Housing Market Had Major Correction, Nobody Noticed: Royal LePage
What if Canada had a housing market correction and no one noticed?
That’s what real estate expert Phil Soper says has played out over the past year: the sharpest decline in home sales since the Great Recession.
“Canada experienced a significant housing market correction over the last four quarters that most in the nation missed entirely,” Soper, president and CEO of Royal LePage, said in the company’s third-quarter report.
“Many regions experienced dramatic slowdowns in the number of homes trading hands, but news of double-digit unit sales declines went largely unnoticed, over-shadowed by a macabre fascination with the prospect of a U.S.-style home price collapse, which of course never transpired.”
Until recently, Toronto and a number of other major markets experienced a sales slump, but little to no decline in prices. The number of homes for sale also dropped during that time as sellers also stepped aside, keeping pricing stable.

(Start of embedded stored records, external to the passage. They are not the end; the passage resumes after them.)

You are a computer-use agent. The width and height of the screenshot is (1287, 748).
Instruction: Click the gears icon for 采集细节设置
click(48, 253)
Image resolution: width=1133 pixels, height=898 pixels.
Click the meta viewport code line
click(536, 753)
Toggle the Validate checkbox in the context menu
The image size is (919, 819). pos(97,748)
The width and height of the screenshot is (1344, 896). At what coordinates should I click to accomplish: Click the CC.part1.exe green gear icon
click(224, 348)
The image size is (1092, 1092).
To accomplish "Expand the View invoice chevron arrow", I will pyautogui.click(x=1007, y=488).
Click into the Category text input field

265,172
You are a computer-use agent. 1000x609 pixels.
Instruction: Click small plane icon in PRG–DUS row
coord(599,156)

“That’s not uncommon for corrections, if you look back over the decades it’s actually really rare to see house prices on a national basis decline,” Soper said.
“What made this past correction particularly interesting and frustrating for people in the industry was there was so much focus on the prospect of a crash in Canadian home prices that all eyes seemed to be focused on that.”
Home price appreciation did fall below the long-term average of five per cent, Soper said, but that doesn’t grab headlines the same way an outright decline would.
The Canadian Real Estate Association (CREA) says some 325,180 homes have changed owners so far this year, about three per cent less than during the same period of 2012.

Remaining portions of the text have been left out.